Krav Maga, which translates from Hebrew as “contact combat”, is a self-defense system of fighting in close contact. Basically, fighting off an attacker. It was developed in such a way that people of different ages, genders, and levels of fitness could learn it quickly.

“Krav maga” lesson in paratroopers school. Israel, 1955. Author TZAHAL via Wikimedia Commons.

Imi Lichtenfeld was born in 1910 to a Jewish family in Budapest, Hungary and grew up in Bratislava, which is now in Slovakia. His father had been part of a professional circus, where he learned gymnastics and other sports, and then became a police inspector. While working for the police, he also owned a gym and taught self-defense.

Lichtenfeld trained at his father’s gym and became an international competitor in sports such as boxing, wrestling, and gymnastics.

But when he was in his 20s, things in Europe took a dark turn, especially for Jewish families. In 1930s Bratislava, anti-Semitic gangs wandered the streets harassing Jewish people. Lichtenfeld and other young men banded together to protect their neighborhoods from these gangs.

It didn’t take long for Lichtenfeld to realize that the martial arts training he had done for sport was a world away from street fighting. The biggest difference was that there were no rules in street fighting.

Lichtenfeld had enough variety in his previous training that he could identify the problems and develop his new fighting style.

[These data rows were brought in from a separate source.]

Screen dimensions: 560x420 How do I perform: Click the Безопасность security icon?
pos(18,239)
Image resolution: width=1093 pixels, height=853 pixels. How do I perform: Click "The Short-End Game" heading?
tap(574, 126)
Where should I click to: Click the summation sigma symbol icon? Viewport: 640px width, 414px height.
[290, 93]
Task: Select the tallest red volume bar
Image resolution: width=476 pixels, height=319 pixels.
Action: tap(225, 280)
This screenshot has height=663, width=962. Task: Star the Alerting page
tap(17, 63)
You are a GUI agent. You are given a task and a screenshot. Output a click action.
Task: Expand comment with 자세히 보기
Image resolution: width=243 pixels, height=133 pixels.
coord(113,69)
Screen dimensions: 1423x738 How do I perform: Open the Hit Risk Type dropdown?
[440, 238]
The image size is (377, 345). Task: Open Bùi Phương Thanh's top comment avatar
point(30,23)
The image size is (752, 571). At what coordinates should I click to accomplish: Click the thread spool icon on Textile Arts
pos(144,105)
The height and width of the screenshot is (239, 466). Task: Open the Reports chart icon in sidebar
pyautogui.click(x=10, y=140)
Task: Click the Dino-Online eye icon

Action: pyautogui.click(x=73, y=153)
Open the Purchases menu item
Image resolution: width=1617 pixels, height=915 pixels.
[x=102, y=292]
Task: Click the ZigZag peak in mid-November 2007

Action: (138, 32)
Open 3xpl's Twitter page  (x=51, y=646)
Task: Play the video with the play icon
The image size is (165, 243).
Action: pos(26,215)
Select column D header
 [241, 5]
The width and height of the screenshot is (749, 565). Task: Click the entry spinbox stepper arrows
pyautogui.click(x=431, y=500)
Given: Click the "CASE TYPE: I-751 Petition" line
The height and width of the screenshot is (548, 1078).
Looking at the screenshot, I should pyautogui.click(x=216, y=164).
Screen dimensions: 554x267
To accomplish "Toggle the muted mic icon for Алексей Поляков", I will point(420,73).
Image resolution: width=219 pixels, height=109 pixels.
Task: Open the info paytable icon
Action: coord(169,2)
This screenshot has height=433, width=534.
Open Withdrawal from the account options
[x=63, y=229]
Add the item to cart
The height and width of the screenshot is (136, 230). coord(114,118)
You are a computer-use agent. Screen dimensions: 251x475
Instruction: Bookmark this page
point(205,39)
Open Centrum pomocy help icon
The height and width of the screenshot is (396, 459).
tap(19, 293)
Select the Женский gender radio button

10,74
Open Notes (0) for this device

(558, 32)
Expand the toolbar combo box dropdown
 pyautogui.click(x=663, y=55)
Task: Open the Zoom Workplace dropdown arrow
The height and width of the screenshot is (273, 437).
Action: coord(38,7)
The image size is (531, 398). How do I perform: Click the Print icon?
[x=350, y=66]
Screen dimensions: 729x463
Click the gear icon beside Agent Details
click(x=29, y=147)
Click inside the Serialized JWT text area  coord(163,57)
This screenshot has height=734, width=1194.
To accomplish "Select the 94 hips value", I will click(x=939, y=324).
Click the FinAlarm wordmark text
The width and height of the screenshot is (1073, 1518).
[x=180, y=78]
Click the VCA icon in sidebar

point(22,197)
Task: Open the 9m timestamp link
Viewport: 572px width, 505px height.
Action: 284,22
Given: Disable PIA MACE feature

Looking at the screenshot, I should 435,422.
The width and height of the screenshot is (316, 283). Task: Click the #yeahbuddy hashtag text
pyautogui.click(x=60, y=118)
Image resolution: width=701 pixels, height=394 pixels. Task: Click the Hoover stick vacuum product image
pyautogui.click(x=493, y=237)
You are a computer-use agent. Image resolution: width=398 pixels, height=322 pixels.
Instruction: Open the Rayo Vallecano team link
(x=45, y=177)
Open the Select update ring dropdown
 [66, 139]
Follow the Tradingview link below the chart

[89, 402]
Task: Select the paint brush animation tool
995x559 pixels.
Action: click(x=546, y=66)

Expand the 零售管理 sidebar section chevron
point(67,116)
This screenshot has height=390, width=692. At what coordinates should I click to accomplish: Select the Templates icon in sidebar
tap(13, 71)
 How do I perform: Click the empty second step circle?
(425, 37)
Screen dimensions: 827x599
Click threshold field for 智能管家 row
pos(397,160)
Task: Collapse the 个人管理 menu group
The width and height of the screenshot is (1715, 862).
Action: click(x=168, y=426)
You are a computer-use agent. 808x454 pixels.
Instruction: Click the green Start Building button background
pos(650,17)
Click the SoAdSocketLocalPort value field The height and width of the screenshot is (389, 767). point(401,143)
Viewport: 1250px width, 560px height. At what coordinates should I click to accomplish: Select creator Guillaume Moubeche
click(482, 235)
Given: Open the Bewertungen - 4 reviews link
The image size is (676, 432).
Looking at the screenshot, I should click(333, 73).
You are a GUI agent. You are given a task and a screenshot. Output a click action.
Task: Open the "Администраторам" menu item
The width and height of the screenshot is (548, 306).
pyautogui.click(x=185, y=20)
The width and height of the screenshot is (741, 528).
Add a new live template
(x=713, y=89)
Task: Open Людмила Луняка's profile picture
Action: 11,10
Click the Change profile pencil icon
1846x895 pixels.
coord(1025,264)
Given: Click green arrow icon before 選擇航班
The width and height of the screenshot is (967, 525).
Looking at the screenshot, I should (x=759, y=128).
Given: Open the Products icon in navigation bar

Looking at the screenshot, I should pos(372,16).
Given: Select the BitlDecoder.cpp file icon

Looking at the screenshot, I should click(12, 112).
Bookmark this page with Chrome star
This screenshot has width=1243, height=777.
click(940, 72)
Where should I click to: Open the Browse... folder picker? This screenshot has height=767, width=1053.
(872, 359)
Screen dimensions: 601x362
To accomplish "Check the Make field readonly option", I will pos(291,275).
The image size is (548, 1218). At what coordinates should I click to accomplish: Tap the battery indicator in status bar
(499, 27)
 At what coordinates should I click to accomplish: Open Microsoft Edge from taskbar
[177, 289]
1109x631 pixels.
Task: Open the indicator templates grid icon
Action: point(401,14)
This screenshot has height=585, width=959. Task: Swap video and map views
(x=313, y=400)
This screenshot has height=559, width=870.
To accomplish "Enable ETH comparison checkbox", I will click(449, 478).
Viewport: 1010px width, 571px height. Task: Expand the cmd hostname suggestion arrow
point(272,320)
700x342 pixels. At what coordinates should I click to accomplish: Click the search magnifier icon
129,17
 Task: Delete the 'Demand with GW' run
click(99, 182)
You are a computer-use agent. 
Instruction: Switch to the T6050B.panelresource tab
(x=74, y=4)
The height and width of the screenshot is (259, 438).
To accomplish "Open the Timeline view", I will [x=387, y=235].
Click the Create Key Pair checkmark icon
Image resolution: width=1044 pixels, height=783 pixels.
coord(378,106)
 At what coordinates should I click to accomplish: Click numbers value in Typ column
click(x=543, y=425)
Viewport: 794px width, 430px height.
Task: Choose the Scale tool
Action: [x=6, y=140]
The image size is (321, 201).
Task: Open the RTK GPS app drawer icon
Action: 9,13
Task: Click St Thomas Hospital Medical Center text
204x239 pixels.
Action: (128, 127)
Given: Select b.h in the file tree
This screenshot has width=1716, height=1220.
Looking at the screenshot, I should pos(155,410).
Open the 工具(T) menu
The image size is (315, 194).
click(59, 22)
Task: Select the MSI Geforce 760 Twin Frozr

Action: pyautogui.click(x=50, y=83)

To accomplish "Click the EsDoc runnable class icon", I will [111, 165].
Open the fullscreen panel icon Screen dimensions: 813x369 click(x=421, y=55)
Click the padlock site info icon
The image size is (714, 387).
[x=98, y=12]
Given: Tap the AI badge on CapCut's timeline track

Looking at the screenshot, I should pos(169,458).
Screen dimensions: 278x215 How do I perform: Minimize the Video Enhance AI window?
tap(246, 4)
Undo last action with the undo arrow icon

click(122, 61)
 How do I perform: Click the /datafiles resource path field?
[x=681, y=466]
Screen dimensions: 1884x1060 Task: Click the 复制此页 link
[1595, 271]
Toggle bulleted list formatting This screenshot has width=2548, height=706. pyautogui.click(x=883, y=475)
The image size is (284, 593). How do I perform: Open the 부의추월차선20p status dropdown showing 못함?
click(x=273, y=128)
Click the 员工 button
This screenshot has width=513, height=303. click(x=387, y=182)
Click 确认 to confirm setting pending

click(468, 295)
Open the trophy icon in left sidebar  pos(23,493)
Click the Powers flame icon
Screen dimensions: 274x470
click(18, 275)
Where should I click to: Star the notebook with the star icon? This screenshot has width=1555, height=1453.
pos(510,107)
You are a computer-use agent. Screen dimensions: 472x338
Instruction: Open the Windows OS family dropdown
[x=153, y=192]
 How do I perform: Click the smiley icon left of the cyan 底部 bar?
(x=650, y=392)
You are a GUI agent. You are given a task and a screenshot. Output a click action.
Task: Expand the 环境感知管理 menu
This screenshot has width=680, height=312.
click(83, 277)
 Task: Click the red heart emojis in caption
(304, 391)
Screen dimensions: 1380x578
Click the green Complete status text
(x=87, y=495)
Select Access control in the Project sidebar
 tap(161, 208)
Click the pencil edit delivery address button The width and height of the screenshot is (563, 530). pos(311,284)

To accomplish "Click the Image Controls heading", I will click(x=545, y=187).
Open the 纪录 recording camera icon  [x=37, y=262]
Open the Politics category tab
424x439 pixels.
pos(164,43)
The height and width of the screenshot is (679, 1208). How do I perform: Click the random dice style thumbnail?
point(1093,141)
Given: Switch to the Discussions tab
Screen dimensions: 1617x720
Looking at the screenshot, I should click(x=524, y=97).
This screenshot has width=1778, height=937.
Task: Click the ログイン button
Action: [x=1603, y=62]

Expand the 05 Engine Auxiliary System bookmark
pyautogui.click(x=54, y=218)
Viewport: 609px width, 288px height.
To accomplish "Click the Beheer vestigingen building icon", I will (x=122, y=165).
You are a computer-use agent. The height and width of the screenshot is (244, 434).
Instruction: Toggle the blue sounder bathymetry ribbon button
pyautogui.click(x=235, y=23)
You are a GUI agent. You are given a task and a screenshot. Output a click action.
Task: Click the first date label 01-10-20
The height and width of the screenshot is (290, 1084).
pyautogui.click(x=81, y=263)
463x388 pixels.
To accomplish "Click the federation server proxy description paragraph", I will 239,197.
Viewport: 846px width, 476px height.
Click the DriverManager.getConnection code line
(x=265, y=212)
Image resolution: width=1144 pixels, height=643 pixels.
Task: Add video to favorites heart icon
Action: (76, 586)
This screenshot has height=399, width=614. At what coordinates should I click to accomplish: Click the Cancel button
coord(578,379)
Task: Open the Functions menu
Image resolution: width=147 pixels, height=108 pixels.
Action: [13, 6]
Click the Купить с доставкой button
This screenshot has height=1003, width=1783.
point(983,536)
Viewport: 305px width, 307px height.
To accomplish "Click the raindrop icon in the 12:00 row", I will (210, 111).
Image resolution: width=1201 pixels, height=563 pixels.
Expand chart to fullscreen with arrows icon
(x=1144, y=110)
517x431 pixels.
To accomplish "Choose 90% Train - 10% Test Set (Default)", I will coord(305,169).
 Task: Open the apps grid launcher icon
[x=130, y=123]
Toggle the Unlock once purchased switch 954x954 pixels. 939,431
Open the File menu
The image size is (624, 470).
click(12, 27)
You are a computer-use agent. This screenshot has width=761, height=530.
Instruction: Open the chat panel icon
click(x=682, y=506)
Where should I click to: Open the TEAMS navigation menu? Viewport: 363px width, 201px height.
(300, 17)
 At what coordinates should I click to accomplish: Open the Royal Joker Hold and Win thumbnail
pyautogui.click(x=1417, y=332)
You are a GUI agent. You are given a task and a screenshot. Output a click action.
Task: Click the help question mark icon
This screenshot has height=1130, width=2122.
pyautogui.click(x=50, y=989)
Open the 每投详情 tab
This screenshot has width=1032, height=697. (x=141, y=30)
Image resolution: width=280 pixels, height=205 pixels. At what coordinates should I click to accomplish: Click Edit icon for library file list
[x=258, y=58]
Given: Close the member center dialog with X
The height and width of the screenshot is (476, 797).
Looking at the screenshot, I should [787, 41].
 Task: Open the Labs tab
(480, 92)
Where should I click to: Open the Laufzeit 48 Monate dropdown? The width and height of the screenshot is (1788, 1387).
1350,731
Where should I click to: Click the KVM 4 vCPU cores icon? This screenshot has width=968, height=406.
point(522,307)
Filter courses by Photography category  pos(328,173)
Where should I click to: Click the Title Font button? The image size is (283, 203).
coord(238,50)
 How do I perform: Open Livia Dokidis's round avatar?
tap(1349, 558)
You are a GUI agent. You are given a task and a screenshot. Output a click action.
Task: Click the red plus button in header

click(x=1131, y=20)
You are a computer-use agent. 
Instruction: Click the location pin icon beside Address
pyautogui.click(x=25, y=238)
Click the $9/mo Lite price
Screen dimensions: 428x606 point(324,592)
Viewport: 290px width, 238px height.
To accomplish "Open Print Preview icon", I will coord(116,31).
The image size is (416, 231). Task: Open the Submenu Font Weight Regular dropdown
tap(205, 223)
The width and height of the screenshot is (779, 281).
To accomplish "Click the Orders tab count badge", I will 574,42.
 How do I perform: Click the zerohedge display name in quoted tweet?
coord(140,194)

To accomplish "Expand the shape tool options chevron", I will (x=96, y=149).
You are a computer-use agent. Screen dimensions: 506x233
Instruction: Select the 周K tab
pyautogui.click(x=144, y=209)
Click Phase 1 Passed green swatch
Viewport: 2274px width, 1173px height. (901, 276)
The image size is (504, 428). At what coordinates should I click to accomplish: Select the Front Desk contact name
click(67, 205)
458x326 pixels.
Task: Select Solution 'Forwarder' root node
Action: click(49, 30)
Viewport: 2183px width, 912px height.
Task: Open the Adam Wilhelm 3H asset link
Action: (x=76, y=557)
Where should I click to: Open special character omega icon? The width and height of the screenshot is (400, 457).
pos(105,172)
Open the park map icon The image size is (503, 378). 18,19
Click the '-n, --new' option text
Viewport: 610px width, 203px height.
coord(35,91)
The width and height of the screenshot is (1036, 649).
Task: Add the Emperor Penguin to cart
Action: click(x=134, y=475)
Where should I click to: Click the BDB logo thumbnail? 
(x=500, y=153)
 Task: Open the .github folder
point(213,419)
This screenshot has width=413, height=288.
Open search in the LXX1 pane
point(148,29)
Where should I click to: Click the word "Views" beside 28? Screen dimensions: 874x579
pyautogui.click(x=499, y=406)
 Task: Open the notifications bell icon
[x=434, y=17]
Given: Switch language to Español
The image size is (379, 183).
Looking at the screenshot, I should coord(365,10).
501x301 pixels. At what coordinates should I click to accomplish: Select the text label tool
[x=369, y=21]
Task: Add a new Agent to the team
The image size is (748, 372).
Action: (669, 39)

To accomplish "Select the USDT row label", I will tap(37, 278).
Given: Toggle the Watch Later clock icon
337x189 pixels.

And his new fighting skills were working well enough that he became a target and needed to get out of Europe.

He left Europe in 1940 and, after an eventful two years, landed in British-ruled Palestine in 1942. His family did not make it out and were killed there during the war.

In 1944 he started training others in his fighting style, including special forces and police officers. When the State of Israel was founded in 1948, he served in the newly form Israeli Defense Forces (IDF), still training others in what was called Krav Maga.

Krav Maga – Grand Master Imi Lichtenfeld (left) and Yaron Lichtenstein. Author Yaron Lichtenstein via Wikimedia Commons.

When Lichtenfeld retired in 1964 he had refined his self-defense and hand-to-hand combat methods and decided to train civilians. He established two training centers in Israel, and eventually his system went global.

He died in 1998 at the age of 87. Here is a tribute video. I found the music distracting and the subtitles difficult to read, but the photos are great.

Krav Maga. A system of self-defense now taught globally was originally developed to help a group of men protect their Jewish families from anti-Semitic gangs.